Jules commented on :
And yet we see the latest from India that farmers are benefiting from this technology. The latest edition, published on 2 July, of the Proceedings of the National Academy of Sciences (PNAS), provides a long-term analysis of the agronomic and socio-economic impacts of GM pest-resistance (Bt) technology in cotton production in India over the period 2002-2008.
Headline findings of the study are that Bt adoption caused a 24% increase in cotton yield per acre through reduced pest damage and a 50% gain in cotton profit among smallholders. These benefits are stable; there are even indications that they have increased over time. The study further demonstrates that Bt cotton adoption raised household consumption expenditure, a common measure of household living standards, by 18% during the 2006–2008 period.

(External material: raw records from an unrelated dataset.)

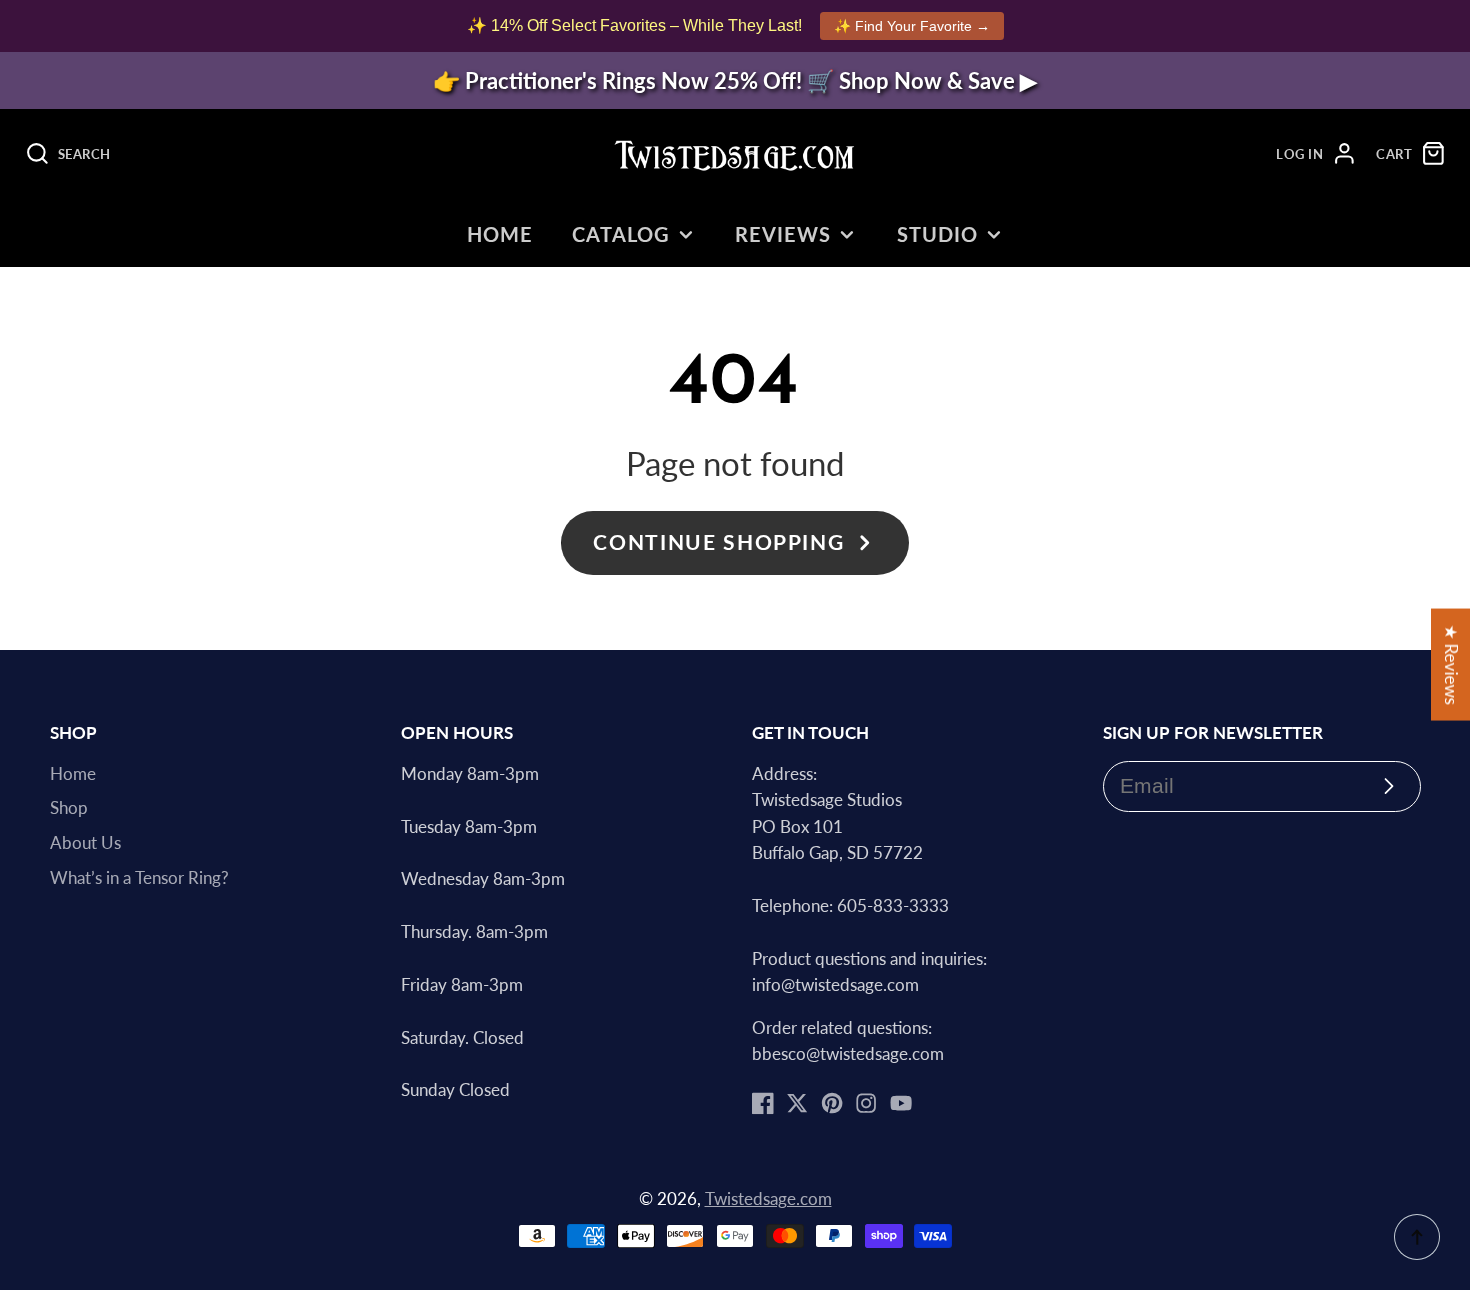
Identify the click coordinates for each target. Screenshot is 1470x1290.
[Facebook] (763, 1103)
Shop (69, 808)
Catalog (621, 234)
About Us (85, 843)
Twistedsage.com (768, 1199)
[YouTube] (901, 1103)
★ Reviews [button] (1451, 665)
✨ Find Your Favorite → (912, 26)
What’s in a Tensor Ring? (139, 878)
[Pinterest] (832, 1103)
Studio (937, 234)
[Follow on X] (797, 1103)
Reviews (783, 234)
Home (500, 234)
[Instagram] (866, 1103)
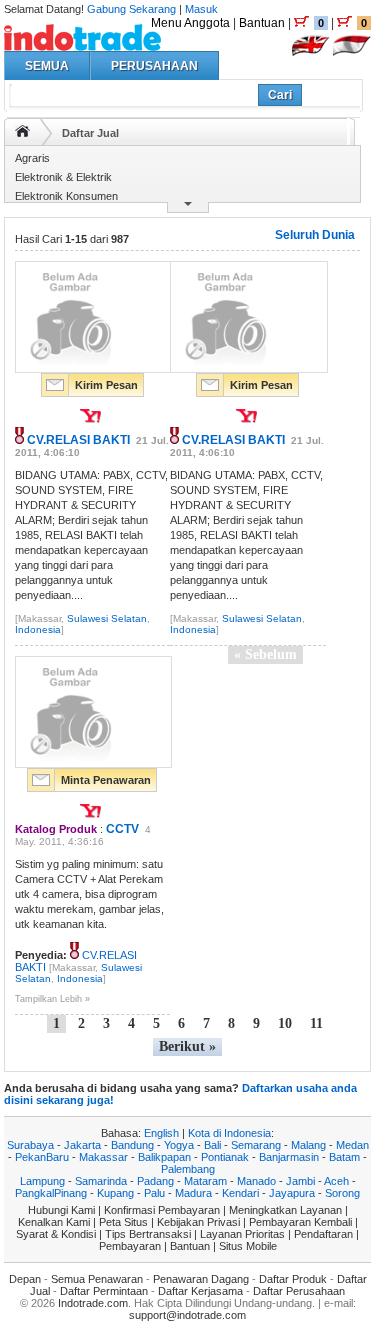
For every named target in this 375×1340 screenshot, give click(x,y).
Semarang (256, 1145)
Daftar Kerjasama (200, 1291)
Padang (155, 1181)
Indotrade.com (93, 1303)
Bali (212, 1145)
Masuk (201, 9)
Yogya (179, 1145)
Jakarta (82, 1145)
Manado (256, 1181)
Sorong (342, 1193)
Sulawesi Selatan (107, 618)
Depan (25, 1279)
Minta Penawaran (106, 780)
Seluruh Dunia (315, 235)
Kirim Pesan (106, 385)
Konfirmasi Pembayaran (162, 1210)
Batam (344, 1157)
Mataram (205, 1181)
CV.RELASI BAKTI (78, 440)
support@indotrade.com (187, 1315)
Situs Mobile (248, 1246)
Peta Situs (123, 1222)
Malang (308, 1145)
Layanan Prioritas (242, 1234)
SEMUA (47, 66)
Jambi (300, 1181)
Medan (352, 1145)
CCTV (122, 829)
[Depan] (22, 131)
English (161, 1133)
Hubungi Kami (61, 1210)
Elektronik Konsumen (66, 196)
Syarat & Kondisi (56, 1234)
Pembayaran (130, 1246)
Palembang (188, 1169)
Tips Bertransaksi (148, 1234)
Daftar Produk (293, 1279)
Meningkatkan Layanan (285, 1210)
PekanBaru (42, 1157)
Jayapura (292, 1193)
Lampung (42, 1181)
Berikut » (187, 1046)
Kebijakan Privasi (198, 1222)
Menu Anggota (190, 23)
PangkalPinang (51, 1193)
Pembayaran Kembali (300, 1222)
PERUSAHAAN (154, 66)
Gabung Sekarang (131, 9)
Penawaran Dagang (201, 1279)
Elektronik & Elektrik (63, 177)
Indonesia (38, 629)
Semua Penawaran (97, 1279)
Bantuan (262, 23)
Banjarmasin (289, 1157)
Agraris (32, 158)
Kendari (240, 1193)
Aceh (336, 1181)
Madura (193, 1193)
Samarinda (101, 1181)
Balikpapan (164, 1157)
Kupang (115, 1193)
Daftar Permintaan (104, 1291)
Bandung (132, 1145)
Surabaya (30, 1145)
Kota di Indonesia (229, 1133)
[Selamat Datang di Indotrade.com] (82, 43)
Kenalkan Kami (54, 1222)
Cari (280, 95)
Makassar (103, 1157)
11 (316, 1023)
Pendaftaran (323, 1234)
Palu (154, 1193)
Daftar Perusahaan (299, 1291)
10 (285, 1023)
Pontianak (225, 1157)
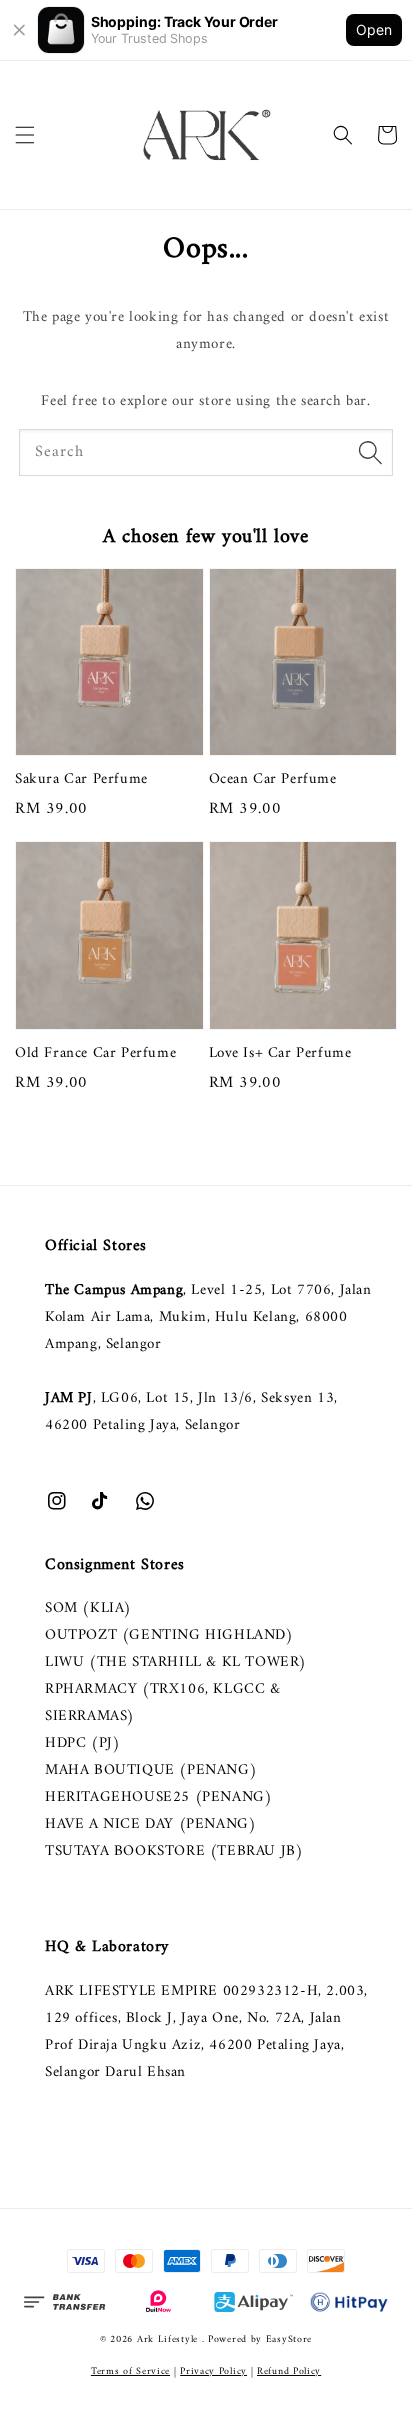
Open (374, 29)
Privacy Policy (213, 2371)
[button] (25, 135)
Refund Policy (289, 2371)
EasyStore (289, 2339)
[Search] (370, 452)
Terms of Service (130, 2371)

The study’s authors conclude that Bt cotton has created large and sustainable benefits, which are contributing to positive economic and social development in India
pheed commented on :
@jamesskinner “plenty of evidence of how GM plants growing outdoors can spread very easily” care to link to evidence?
The rest of your point is very interesting. I am not sure that intensive industrial agriculture can be written off – if you consider the economies of scale, it makes more sense (and takes up less wild land) to have several big farms feeding a city than lots of traditional farms that consume more energy in toto and can only feed half a village each.
(‘slash and burn’ agriculture is also traditional – just cause it has traditionally worked in the short term doesn’t mean it’s expandable to widespread use or sustainable.)
It is also not that great in terms of employment for your ‘human energy’ providers- ask seasonal fruit pickers,
Totally with you on ecology research and the commercialisation of GM – Norman E. Borlaug would roll in his grave at gene patenting.